§ **WORK TO COMPLETE**
Revise the rows from the line containing "Viewport: 1446px width, 840px" through the end of the rows, replacing "Task" with "Instruction" and keeping everything else the same. Leave the pictures out of your answer.

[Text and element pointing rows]
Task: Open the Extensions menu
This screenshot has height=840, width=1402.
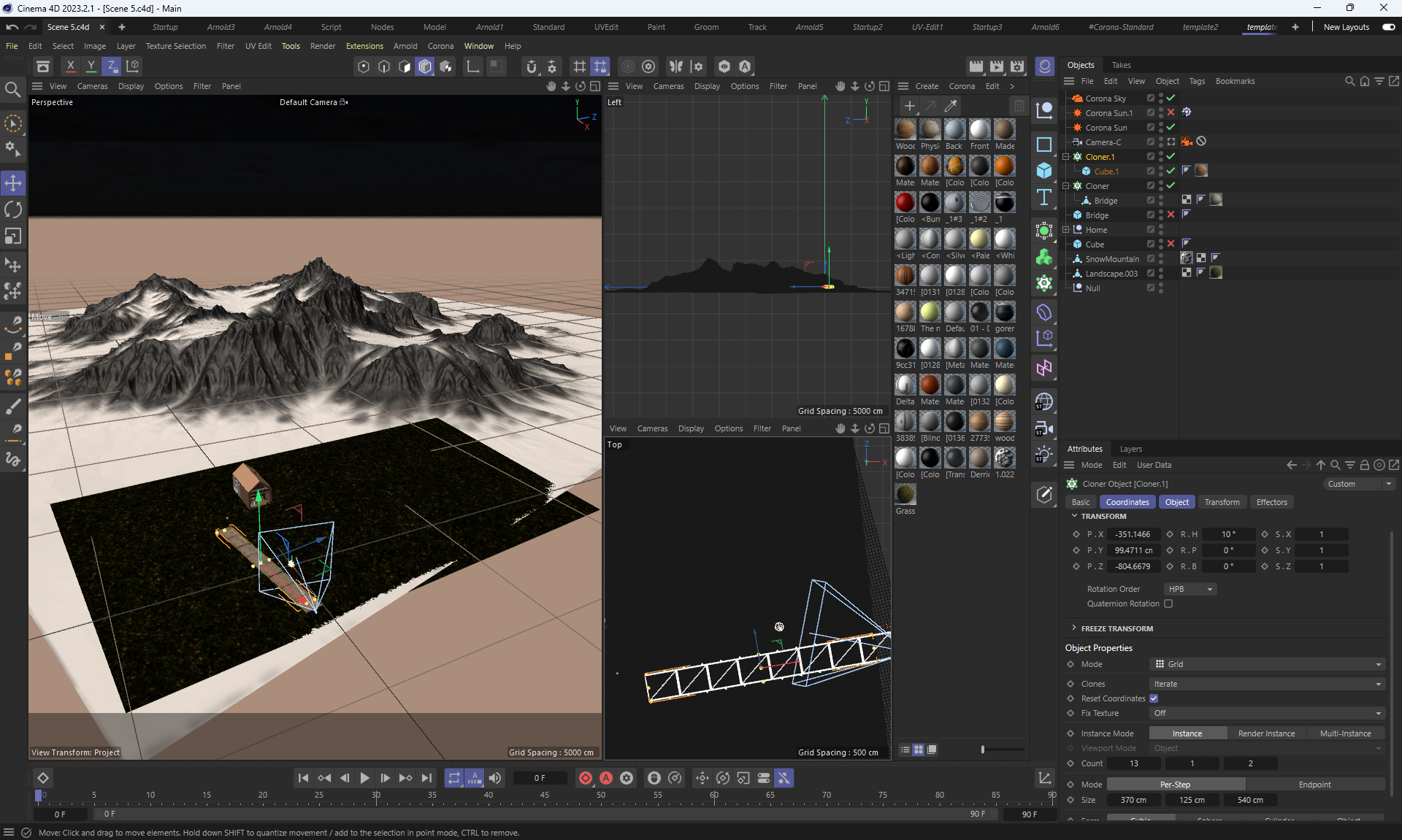Action: point(364,46)
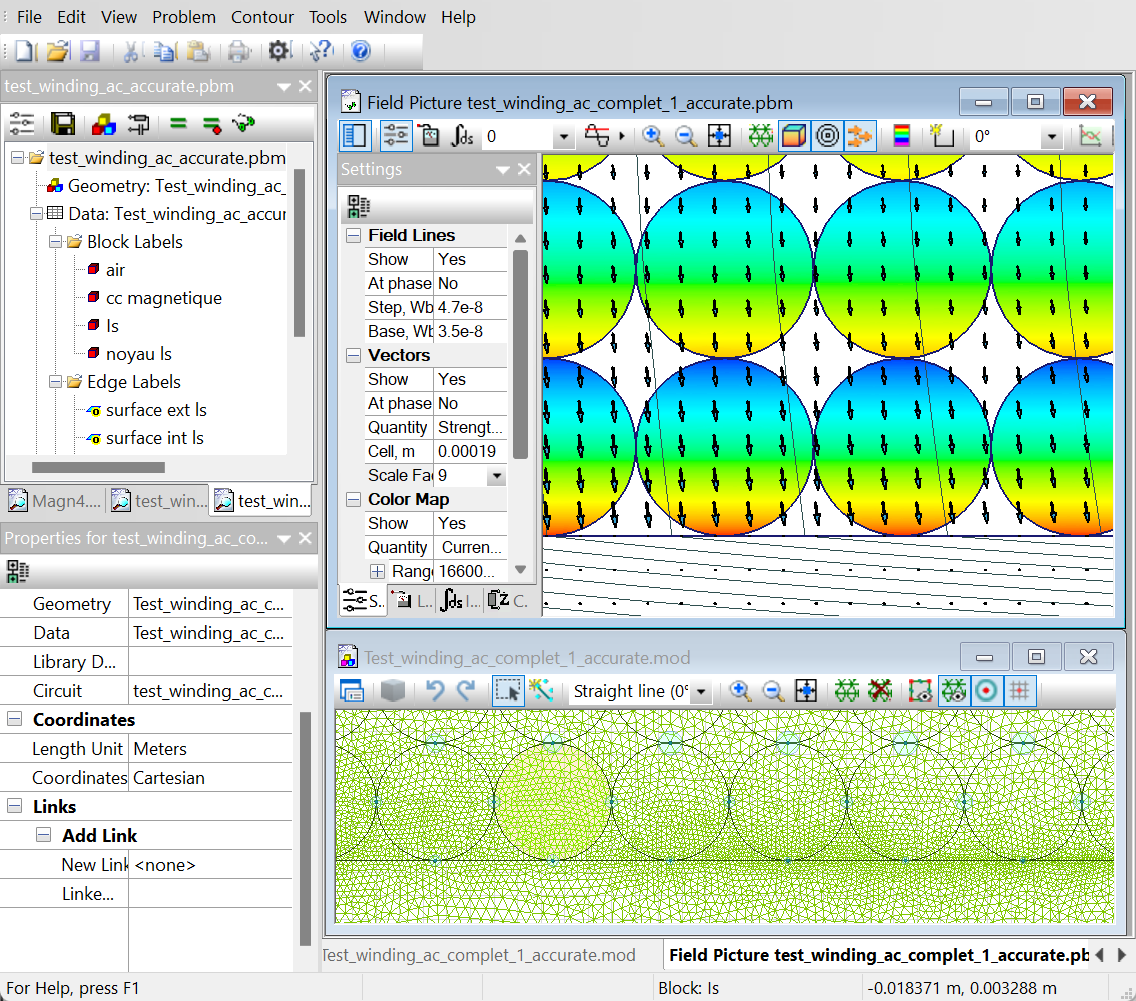Toggle the Settings panel sidebar button
The width and height of the screenshot is (1136, 1001).
[354, 136]
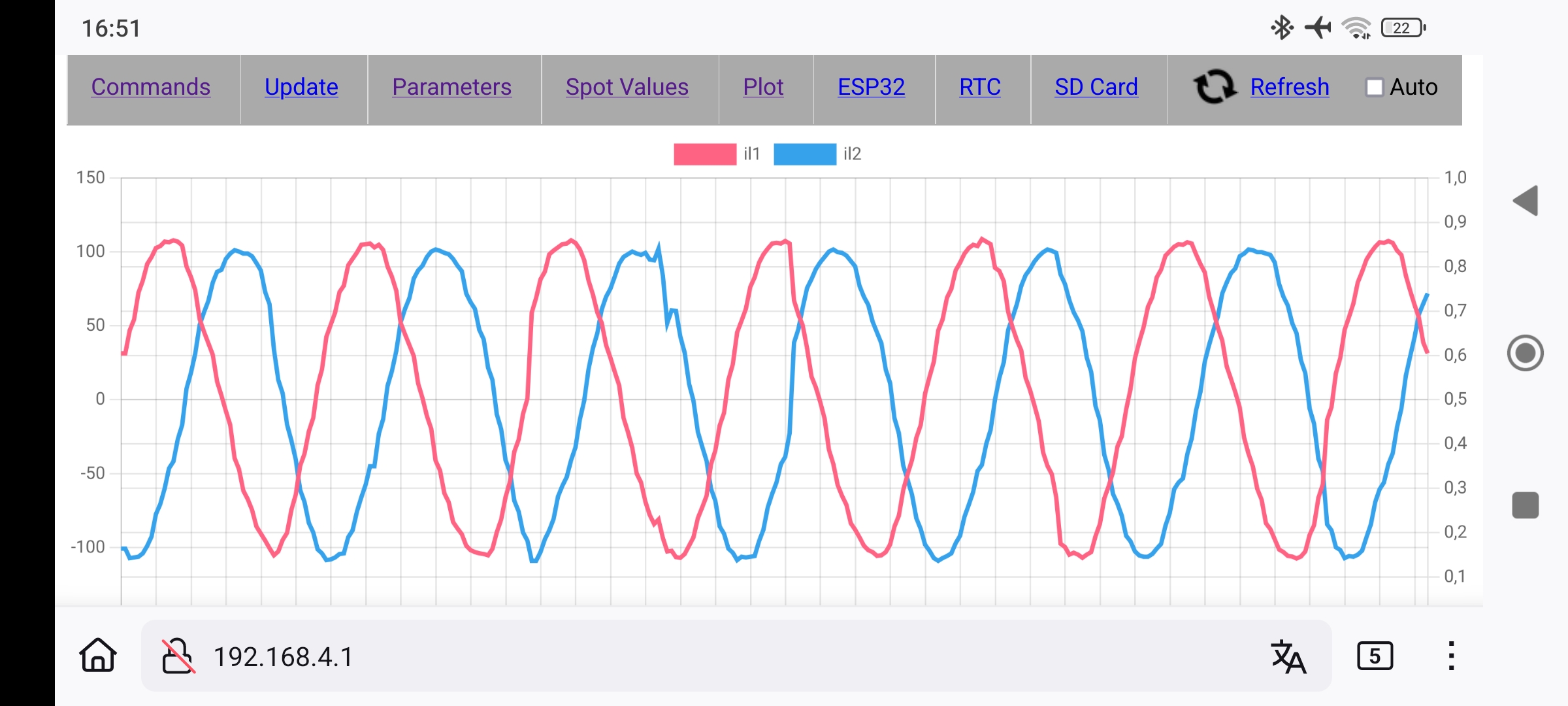Open the browser tab switcher showing 5
The width and height of the screenshot is (1568, 706).
pos(1375,656)
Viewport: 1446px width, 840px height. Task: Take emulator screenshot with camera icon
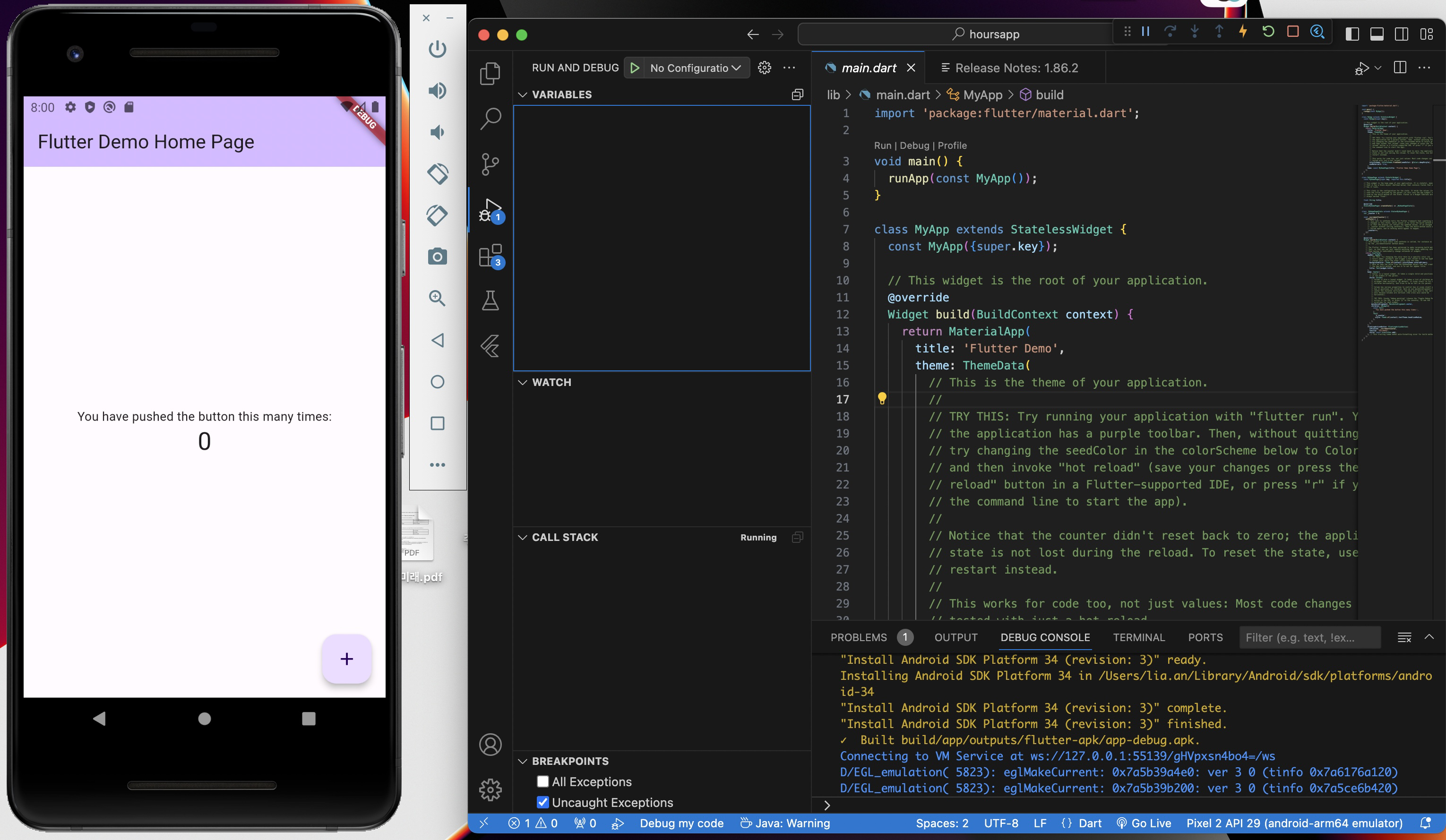437,257
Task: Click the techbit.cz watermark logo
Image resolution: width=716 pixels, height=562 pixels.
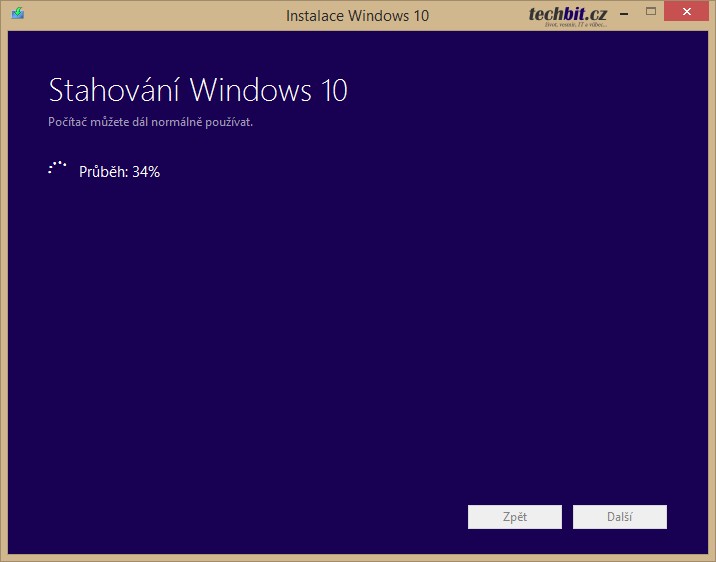Action: (568, 12)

§ **EXPECTED OUTPUT**
Viewport: 1446px width, 840px height. Instruction: Take emulator screenshot with camera icon
437,257
Instruction: Click the techbit.cz watermark logo
Image resolution: width=716 pixels, height=562 pixels.
Action: (568, 12)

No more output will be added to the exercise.